Hochschild calls for a "time movement," demanding relief from the universal time squeeze, in the spirit of the late-nineteenth-century crusade for an eight-hour day. Although a personal turning away from career-crazed materialism could help, this movement will require more than individual commitments to a life of voluntary simplicity; the countervailing economic pressures are simply too intense. It will also require new rights and rules. Extended paid leaves for new parents-of both genders-would be a good place to start. A normal four-day workweek would be another good innovation. Socially sponsored child care and more employee rights against arbitrary dismissal would also help. A revival of the labor movement would be the best remedy of all, since most of the specific gains of the postwar era came via the solidarity and concerted legislative pressure that unionism afforded.

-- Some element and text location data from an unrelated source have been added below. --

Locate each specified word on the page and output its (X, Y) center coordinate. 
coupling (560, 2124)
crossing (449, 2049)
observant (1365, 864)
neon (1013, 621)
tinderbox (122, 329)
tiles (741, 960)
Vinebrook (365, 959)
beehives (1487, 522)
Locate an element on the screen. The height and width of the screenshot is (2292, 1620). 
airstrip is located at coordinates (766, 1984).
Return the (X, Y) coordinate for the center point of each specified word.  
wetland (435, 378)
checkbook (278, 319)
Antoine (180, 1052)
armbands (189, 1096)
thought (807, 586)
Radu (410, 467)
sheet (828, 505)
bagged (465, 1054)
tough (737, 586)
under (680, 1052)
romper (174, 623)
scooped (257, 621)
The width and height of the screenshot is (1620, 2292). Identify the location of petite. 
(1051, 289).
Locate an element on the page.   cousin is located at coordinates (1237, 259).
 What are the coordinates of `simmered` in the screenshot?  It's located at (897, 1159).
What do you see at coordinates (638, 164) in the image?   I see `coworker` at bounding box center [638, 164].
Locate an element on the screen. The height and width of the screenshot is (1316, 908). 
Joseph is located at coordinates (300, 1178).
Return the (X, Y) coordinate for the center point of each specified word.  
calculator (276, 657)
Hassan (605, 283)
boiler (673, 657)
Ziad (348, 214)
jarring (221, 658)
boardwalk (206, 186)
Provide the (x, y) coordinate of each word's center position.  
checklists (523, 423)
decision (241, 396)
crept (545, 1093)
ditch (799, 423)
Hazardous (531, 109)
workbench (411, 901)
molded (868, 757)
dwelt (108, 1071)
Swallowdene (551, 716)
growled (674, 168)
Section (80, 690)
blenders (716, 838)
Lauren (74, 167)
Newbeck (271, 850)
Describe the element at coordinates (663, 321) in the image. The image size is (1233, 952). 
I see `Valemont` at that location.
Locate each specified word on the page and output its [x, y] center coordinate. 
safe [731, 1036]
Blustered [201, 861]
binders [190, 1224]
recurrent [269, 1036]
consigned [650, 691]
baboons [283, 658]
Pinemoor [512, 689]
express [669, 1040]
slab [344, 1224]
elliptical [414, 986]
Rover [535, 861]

T he libertarian story, depicting government and collective regulation as the enemy of individual freedom, offers an impoverished conception of liberty. It has the virtue of simplicity-cast government aside. Our story is necessarily more complex, because it acknowledges the complexity of human society. The libertarian worldview is somewhat contradictory, because it recognizes the need for norms of behavior. Indeed, many professed libertarians pride themselves on being stern parents. But the libertarian view denies that norms of behavior can ever be legitimately set by collective public action.
In a libertarian society, we are free to choose-to sacrifice children or income; time or career; political integrity or political money; weapons or personal security; free trade or decent labor standards. All of these are lousy choices, and not the only ones potentially available.
In reality, regulation remains necessary to prevent races to the bottom, and to preclude invidious choices from being forced upon ordinary people. Regulation is also necessary to create oases from short-term economic pressure, so that durable social compacts can be negotiated. In rebuilding a usable liberal politics, we would do well to rehabilitate the liberating virtue of collective rules.